:: Document text ::
Are you asking yourself the right questions about why you lost your proposal?

After losing a proposal most companies request a debrief from their customer and hold a lessons learned meeting. Usually in the debrief companies either fail to ask the right questions or don’t get answers, and in the lessons learned meeting they focus on the wrong things.

This can only work if you are honest with yourselves and are willing to address issues that cross organizational boundaries without getting caught up in the blame game...

During the debrief companies tend to look for politically acceptable reasons for the loss, like losing on price.  When most people say they lost on price, it's really a lie. During the lessons learned meeting they tend to focus on the easy things instead of the things that matter. The easy things are cut and dry, like whether deadlines were met. They look for ways to improve their proposal process because that's something they can control, instead of looking to improve their customer engagement process, which is a lot harder to clarify but has a bigger impact on whether they win or lose.

Companies tend to ask the wrong questions about why they lost. The list below includes questions people might not want to look into. Sometimes this is because they don’t want to admit they don’t know the answers to them. Sometimes it's because it makes them look bad and they are afraid of being blamed for the loss. Sometimes it's because they don't want to change. Focusing too much on avoiding blame and finding something to CYA makes it easy to overlook the things you need to know to win your next bid.

:: Given information ::
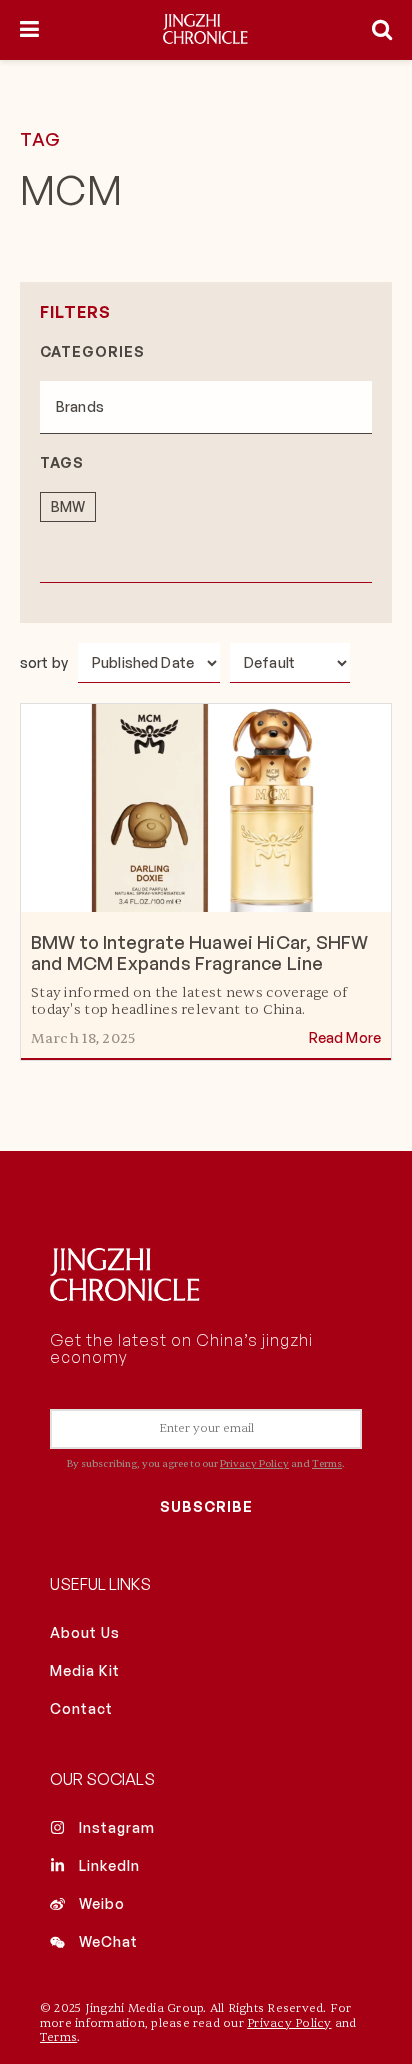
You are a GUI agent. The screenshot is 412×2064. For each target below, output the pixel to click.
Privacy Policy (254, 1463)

:: Directions for this task ::
Set down, word for word, the passage of the text on lost proposals that opens with the words containing "Are you asking" and closes with "the wrong things.".

:: Exercise output ::
Are you asking yourself the right questions about why you lost your proposal?

After losing a proposal most companies request a debrief from their customer and hold a lessons learned meeting. Usually in the debrief companies either fail to ask the right questions or don’t get answers, and in the lessons learned meeting they focus on the wrong things.